Stored data entries
- - - -

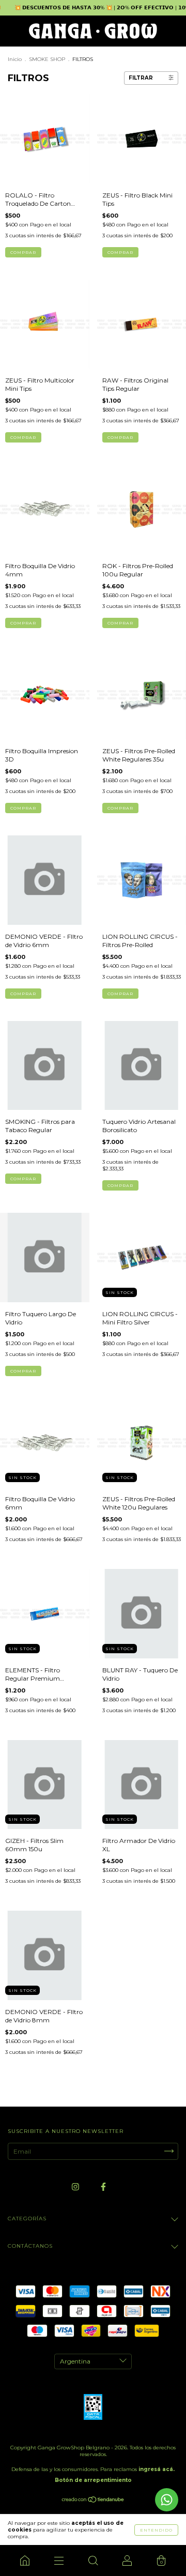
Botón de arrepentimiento (93, 2480)
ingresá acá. (156, 2469)
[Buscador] (93, 2560)
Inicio (15, 59)
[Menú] (59, 2560)
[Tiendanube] (93, 2501)
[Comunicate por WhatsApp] (166, 2499)
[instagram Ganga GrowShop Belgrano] (76, 2186)
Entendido (156, 2530)
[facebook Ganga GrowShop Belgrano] (103, 2186)
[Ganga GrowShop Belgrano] (25, 2560)
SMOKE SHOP (47, 59)
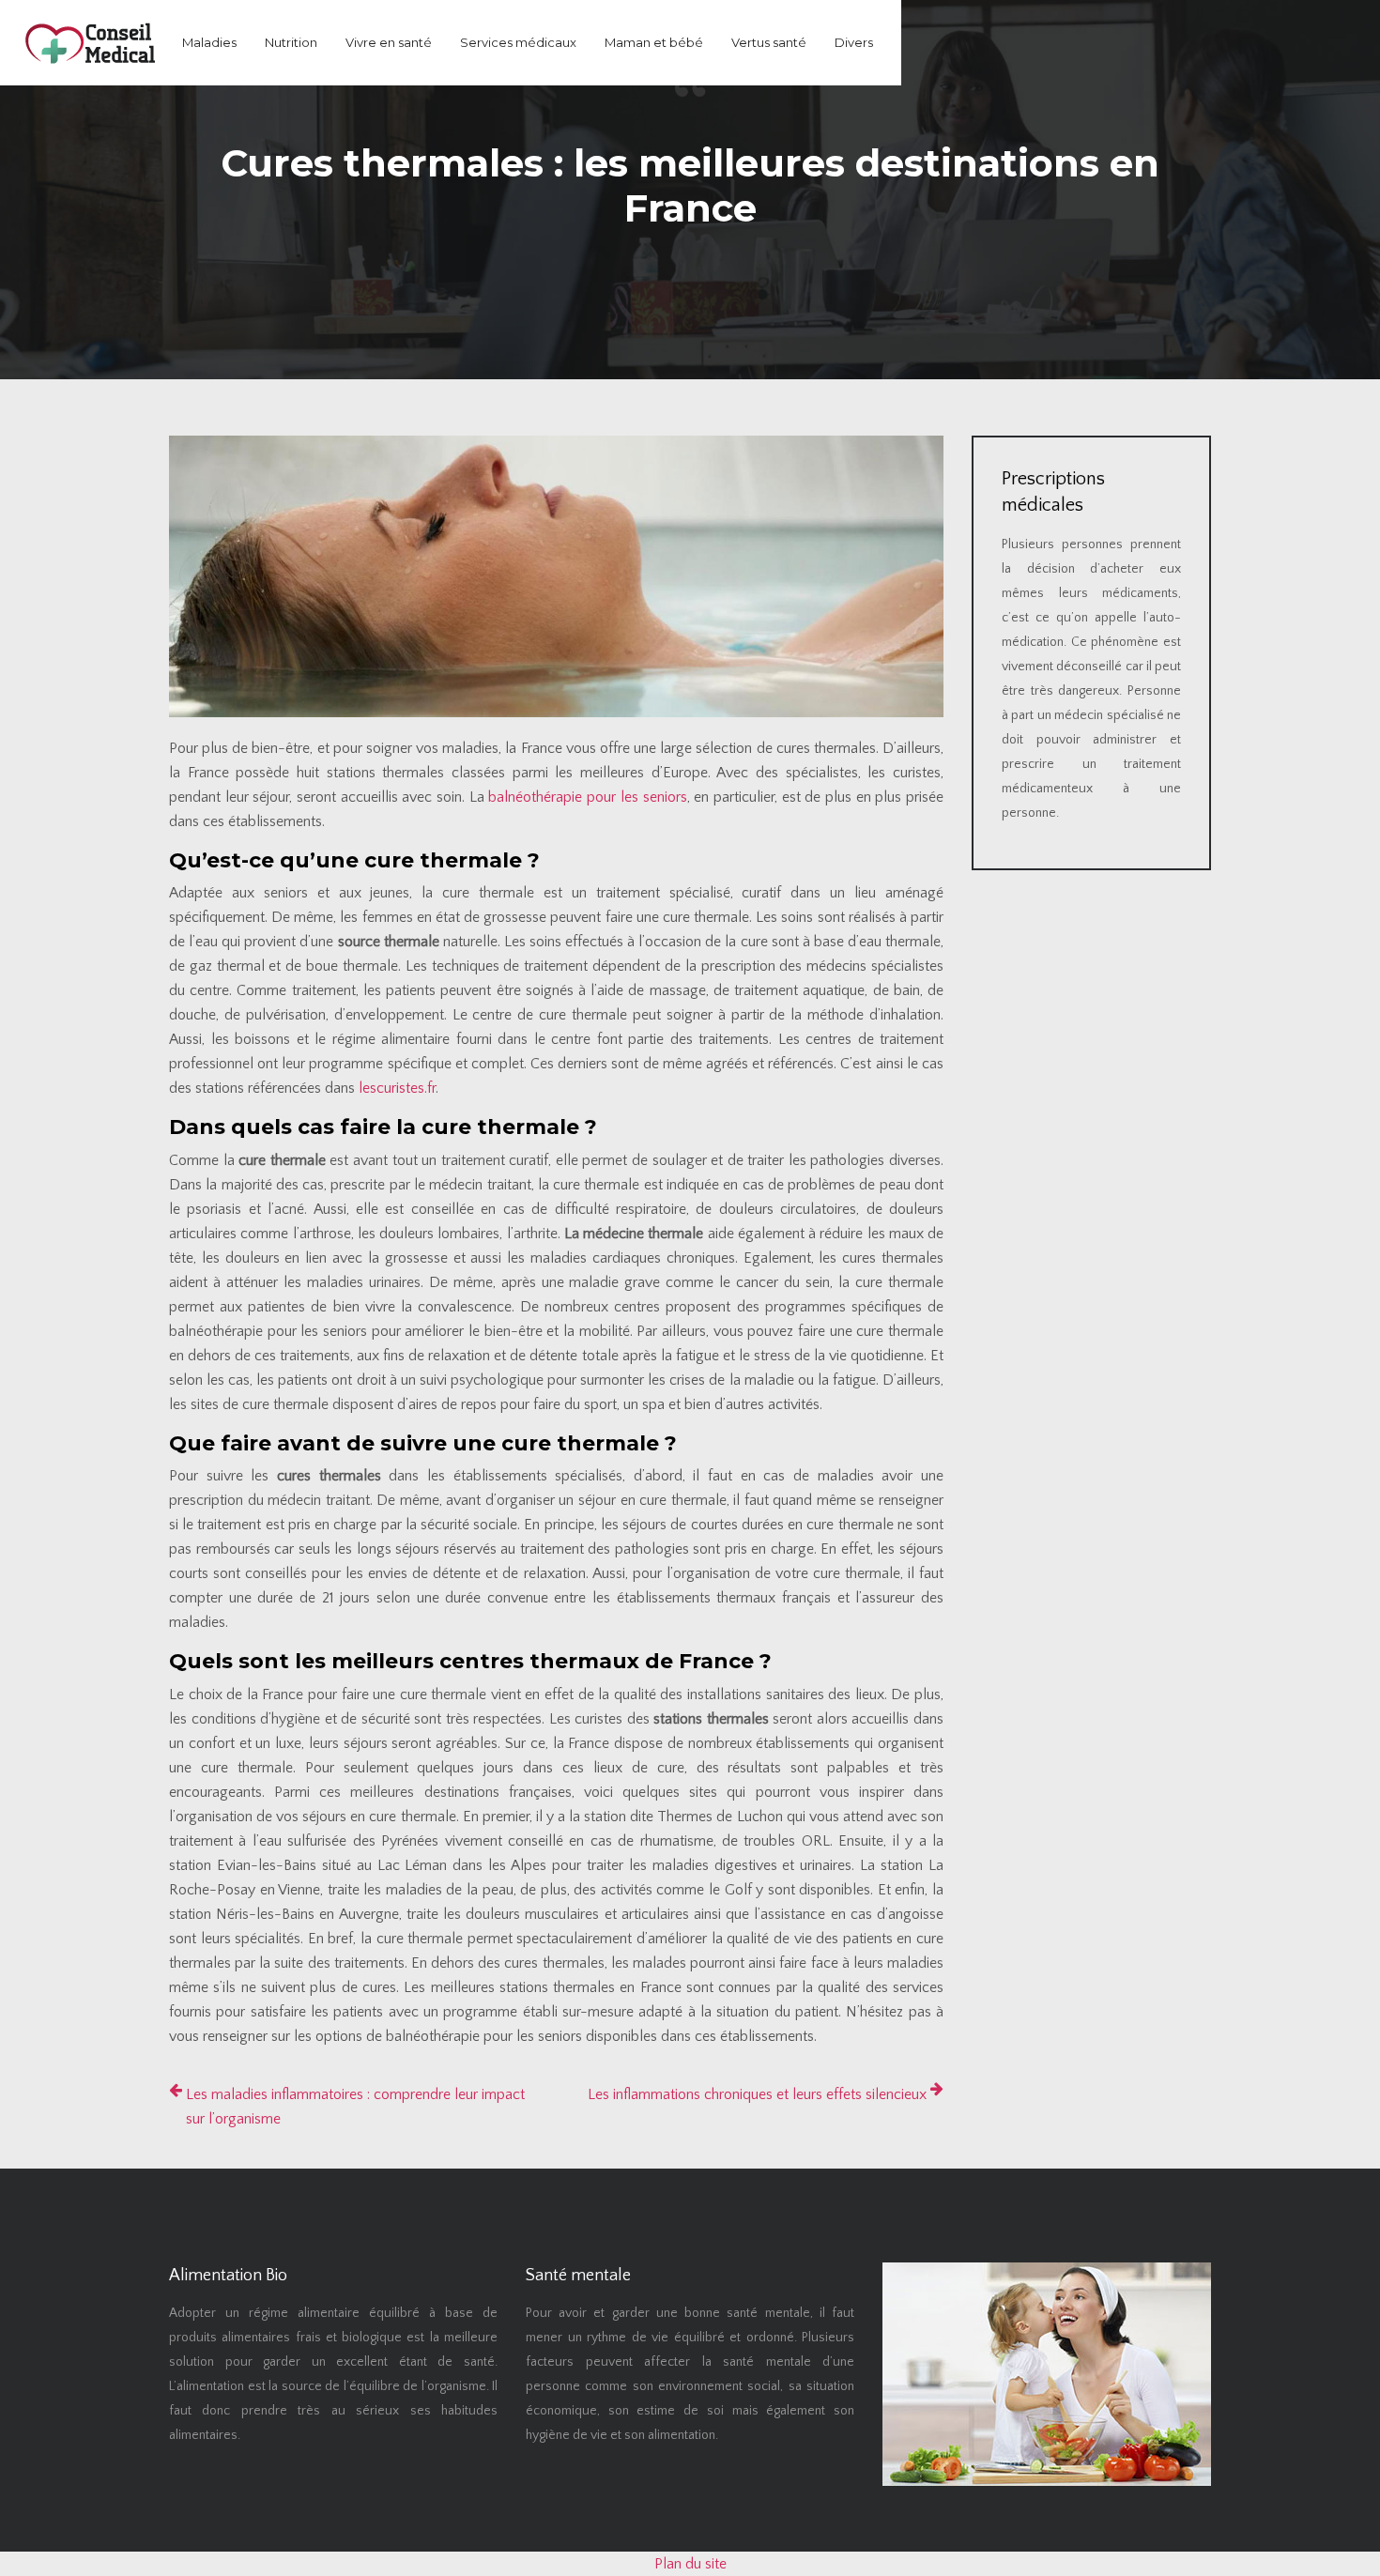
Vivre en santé (388, 42)
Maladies (209, 42)
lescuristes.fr (397, 1088)
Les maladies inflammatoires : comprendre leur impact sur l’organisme (355, 2106)
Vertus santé (768, 42)
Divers (854, 42)
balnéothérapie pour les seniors (587, 797)
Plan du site (690, 2563)
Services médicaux (518, 42)
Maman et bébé (654, 42)
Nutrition (291, 42)
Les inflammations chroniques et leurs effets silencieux (757, 2094)
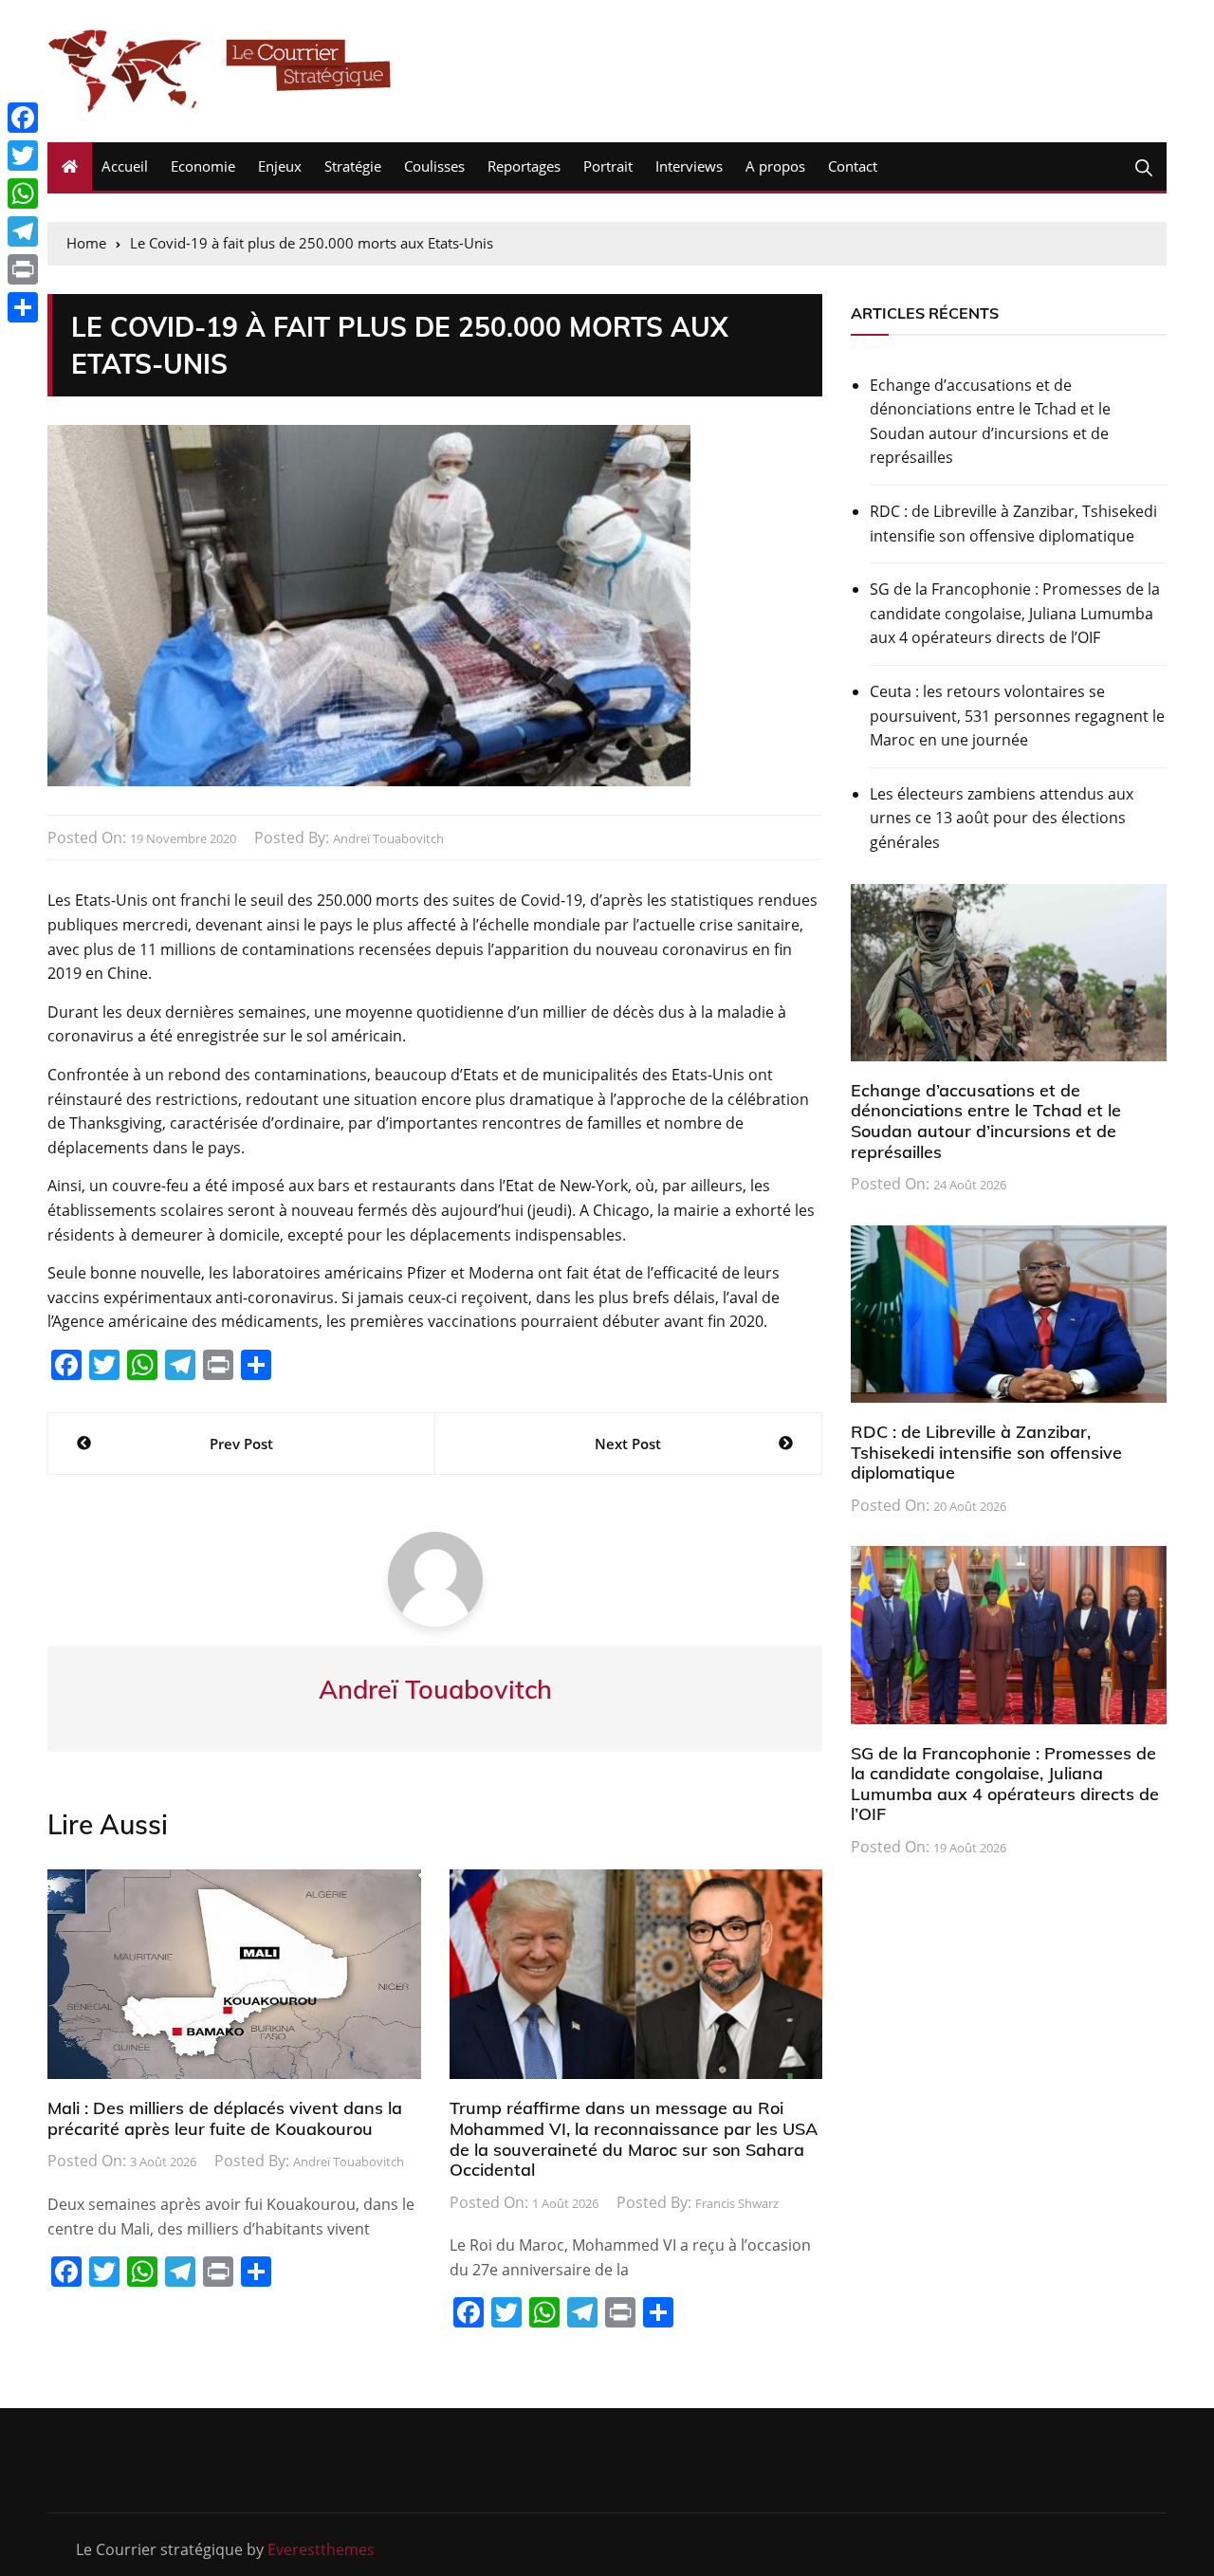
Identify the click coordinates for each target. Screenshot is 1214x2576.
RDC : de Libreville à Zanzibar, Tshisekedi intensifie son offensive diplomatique (1013, 523)
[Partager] (23, 307)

- - - -

Task directions: In the entries above, identify each line that includes the string "Belgrano", then copy it.

Response:
[instagram Ganga GrowShop Belgrano] (76, 2186)
[facebook Ganga GrowShop Belgrano] (103, 2186)
[Ganga GrowShop Belgrano] (25, 2560)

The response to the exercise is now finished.